◆ **GIVEN RECORDS**:
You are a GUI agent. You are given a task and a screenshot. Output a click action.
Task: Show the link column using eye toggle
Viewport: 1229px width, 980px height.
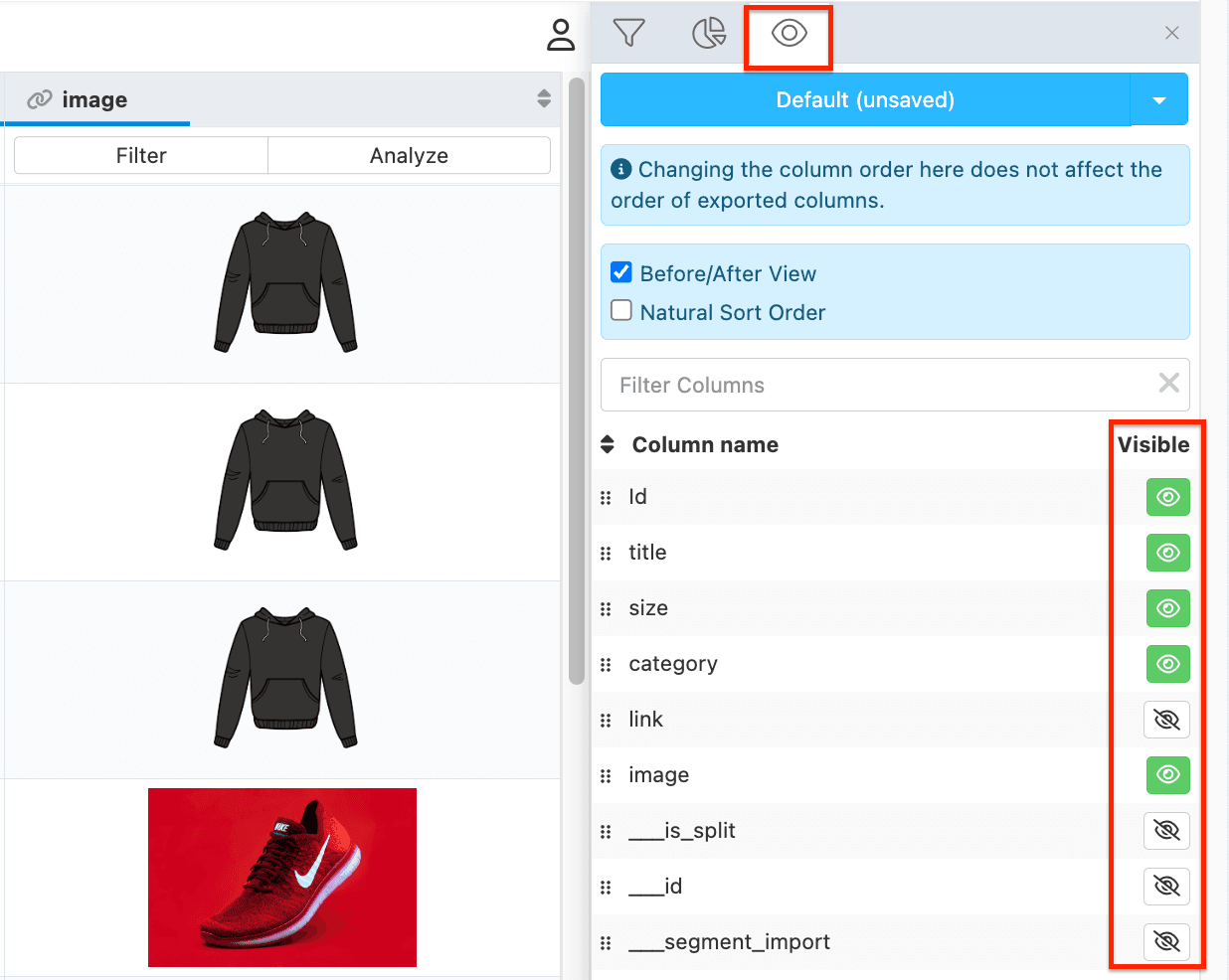click(x=1166, y=720)
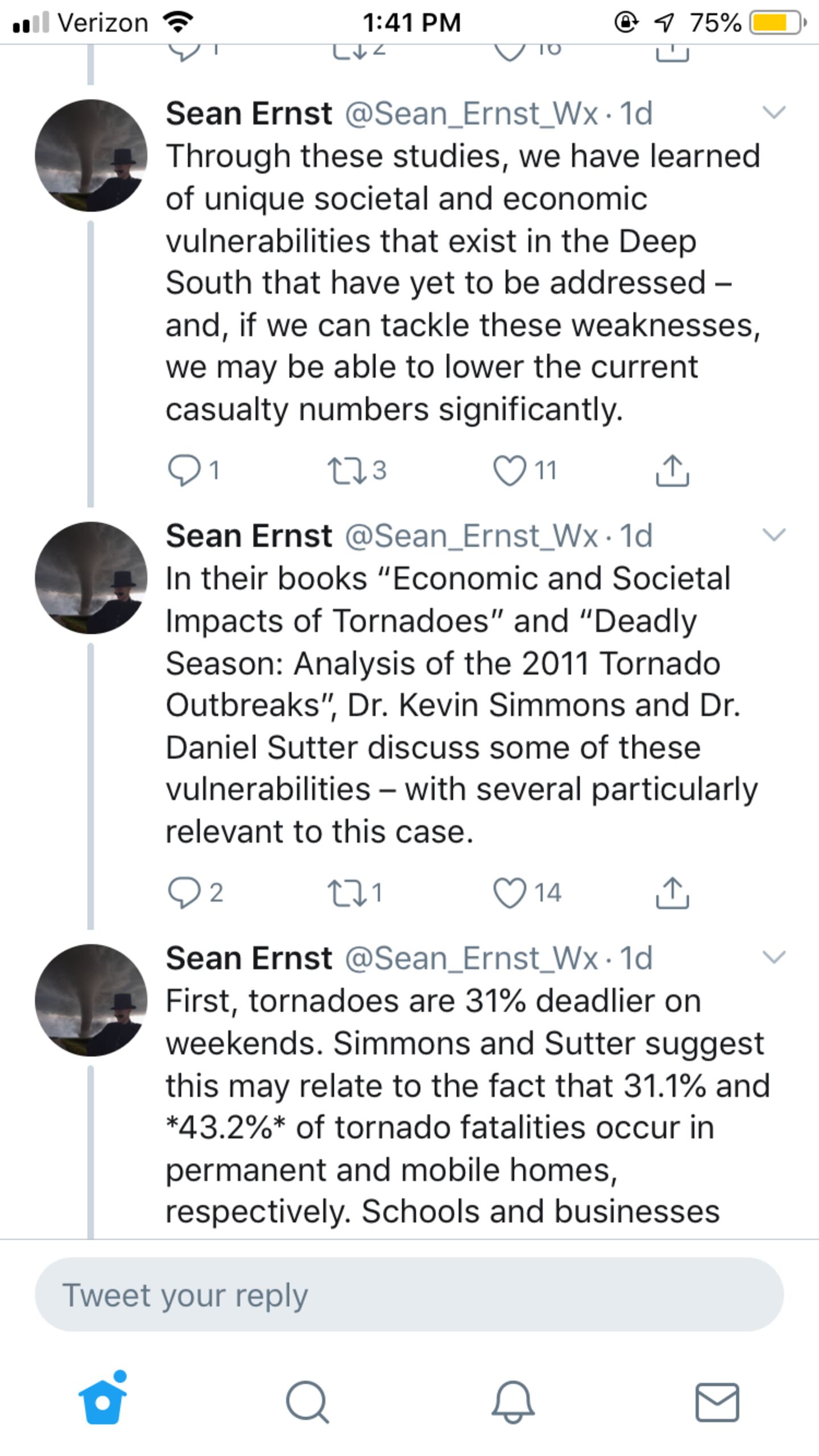Open @Sean_Ernst_Wx handle on first tweet
Image resolution: width=819 pixels, height=1456 pixels.
[471, 113]
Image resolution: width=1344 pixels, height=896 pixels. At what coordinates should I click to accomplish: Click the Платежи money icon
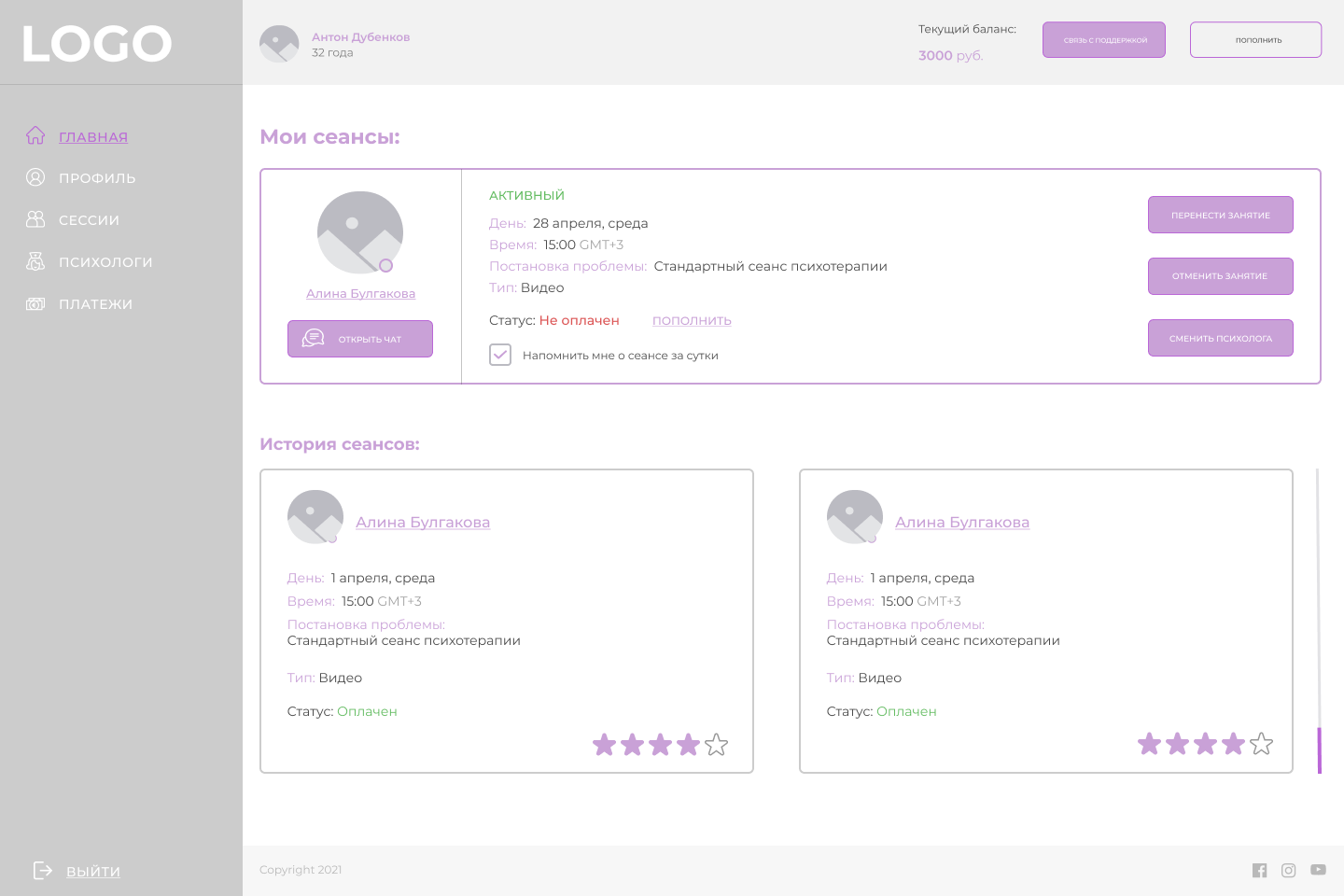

◆ **REQUIREMENT**: Starting at the line that contains "Task: Show the link column using eye toggle", write out exactly each line through the last one in the listing above, leaving out the pictures and adding nothing else.

◆ **ANSWER BOX**:
Task: Show the link column using eye toggle
Viewport: 1229px width, 980px height.
click(x=1166, y=720)
Open @Sean_Ernst_Wx handle on first tweet
Image resolution: width=819 pixels, height=1456 pixels.
[471, 113]
Image resolution: width=1344 pixels, height=896 pixels. At what coordinates should I click to accomplish: Click the Платежи money icon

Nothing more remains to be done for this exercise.